Standing Frames And The Factors Contributing To The Risk Of Hip Dislocation

Children at greatest risk of hip dislocation are

  • those who are in persistent postures with a high degree of hip adduction and little voluntary movement
  • those who were delayed in functional weight bearing – 25-30% of children who cannot sit independently
  • those who cannot ambulate – Vidal (1985) showed that the mean increase in MP per year was 4% in those children with potential for walking whereas it was 7% for those with no potential for walking.
  • Those who do not weight bear – less than 2% of children who can pull to stand before the age of three years have hip subluxation or dislocation (Scrutton 1993). Those that never pull to stand have a much higher rate of dislocation (18.5 per cent compared to 5.4). (Scrutton 1989)

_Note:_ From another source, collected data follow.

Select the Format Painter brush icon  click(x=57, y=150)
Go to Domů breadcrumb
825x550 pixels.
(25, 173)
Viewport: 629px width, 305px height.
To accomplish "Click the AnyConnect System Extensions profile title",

Pelvic obliquity develops because of abnormalities in the position of the hip and imbalances in muscle pull on the pelvis. Creep occurs due to constant loading over a prolonged period of time. Ligaments and muscles shorten and thicken on the concave side and stretch and relax on the convex side. Cartilage on the concave side degenerates because of heavy compression and atrophies on the convex side because of stress reduction. Intervertebral disks lose their ability to maintain normal vertebral dynamics. The consequences of these changes include reduced range of motion, pain, functional limitation.

Migration percentage:

Migration percentage (MP) is the most commonly used measurement of hip status in children with CP. MP indicates the amount of ossified femoral head uncovered by the ossified acetabular roof and indicates hip stability.